いまではわたしもFXでおこづかい程度に安定して増やせていますが、あるルールを決めているからなんです。失敗に学んで自分のルールを確立しましょう。


レバレッジとは何か

外国為替証拠金取引において、レバレッジは欠かせない用語です。レバレッジとは、英語で梃子という意味です。外国為替証拠金取引においては、倍率、つまり、掛け金率を表しています。外国為替証拠金取引の魅力は、このレバレッジにあるといっても過言ではありません。レバレッジは、小さな資金で大きな取引が出来る事を意味しています。その為、資金の少ない人でも、大きな儲けを得られる可能性のある取引として、外国為替証拠金取引は、今、多くの人が興味を持ち、取引を行っています。

 

レバレッジは、少ない資金から大きな利益を生む取引を行う為のものです。レバレッジを設定し、自分の持っている資金を大きな金額のものに変えていくのが、外国為替証拠金取引です。
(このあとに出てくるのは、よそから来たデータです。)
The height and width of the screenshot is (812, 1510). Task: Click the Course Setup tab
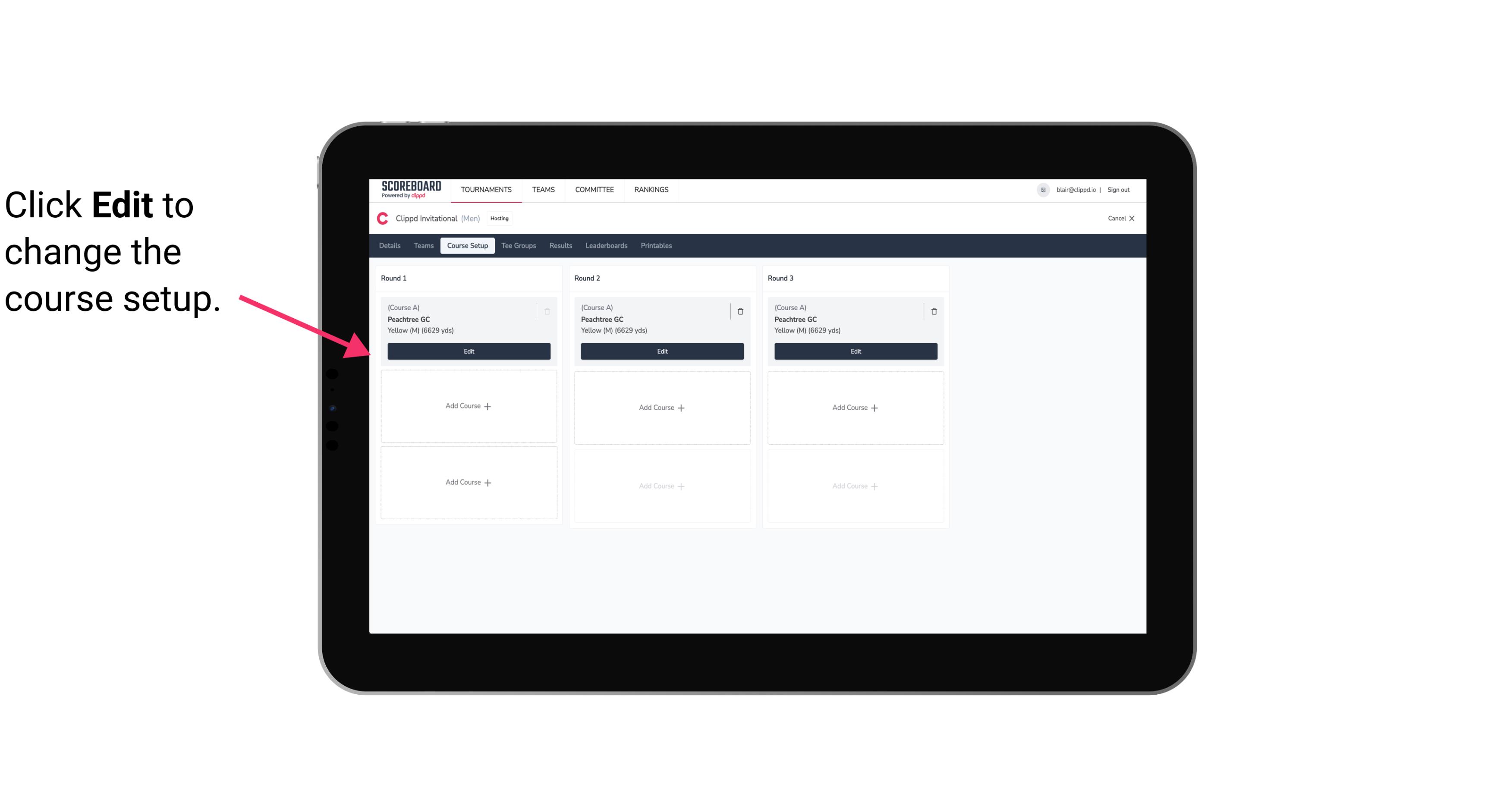[465, 246]
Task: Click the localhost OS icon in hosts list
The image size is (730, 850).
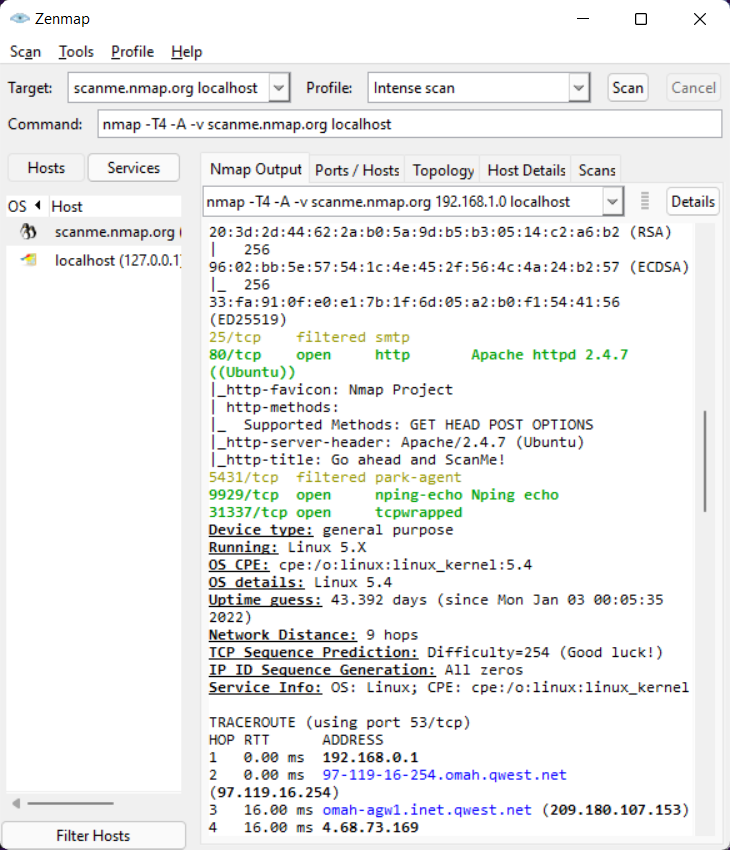Action: [30, 260]
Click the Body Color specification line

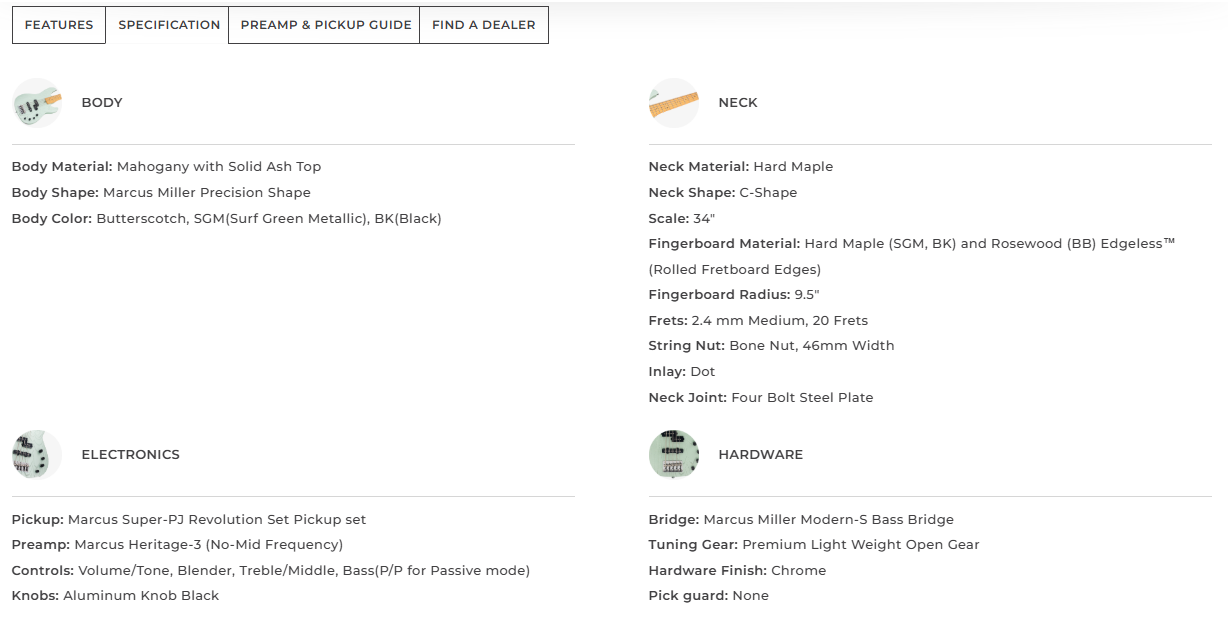coord(227,218)
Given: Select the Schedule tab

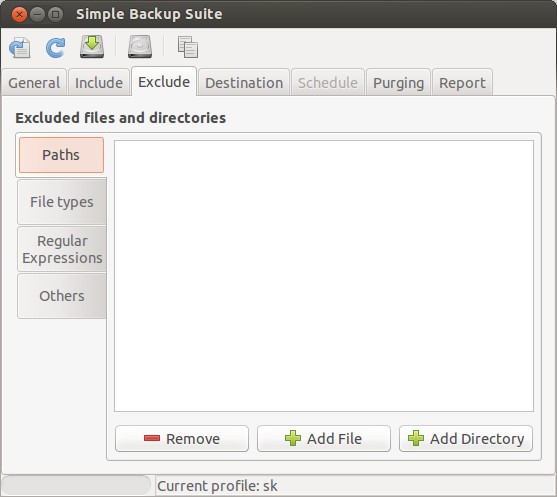Looking at the screenshot, I should pyautogui.click(x=328, y=82).
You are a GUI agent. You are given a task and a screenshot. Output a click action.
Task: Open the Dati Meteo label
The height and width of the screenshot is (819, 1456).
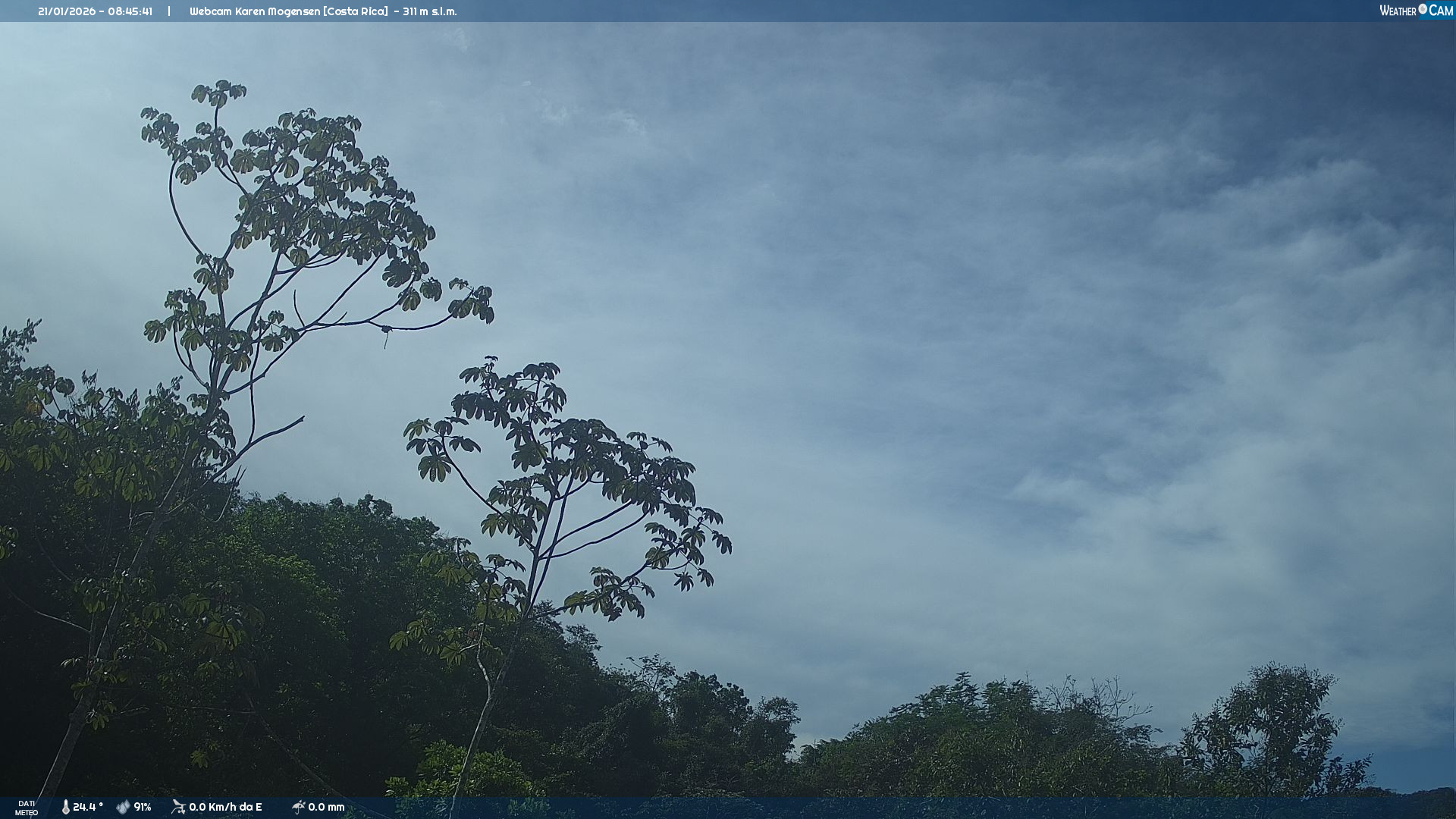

つまりレバレッジの設定によって、儲かる人もいれば、損をする人もいるという事が言えます。

 

仕組みとしては簡単に思えます。レバレッジと為替レートの読み方を知れば、何とか始められるのも、外国為替証拠金取引の魅力でもあります。しかし、そこに落とし穴がたくさん潜んでいるのです。レバレッジの設定は、取引にとって重要なものとなっています。資金を大きくする為の掛け金率でもあると共に、レバレッジによって、得や損が決まってきます。また、損をした場合に、取り戻せる範疇なのか、大損をしてしまうのか、これらもレバレッジによって決まってくるのです。

 

そういった意味から、レバレッジは、リスク量とも呼ばれています。自分の資金において、どこまで下げると駄目になるのかの限界度を示すものが、レバレッジなのです。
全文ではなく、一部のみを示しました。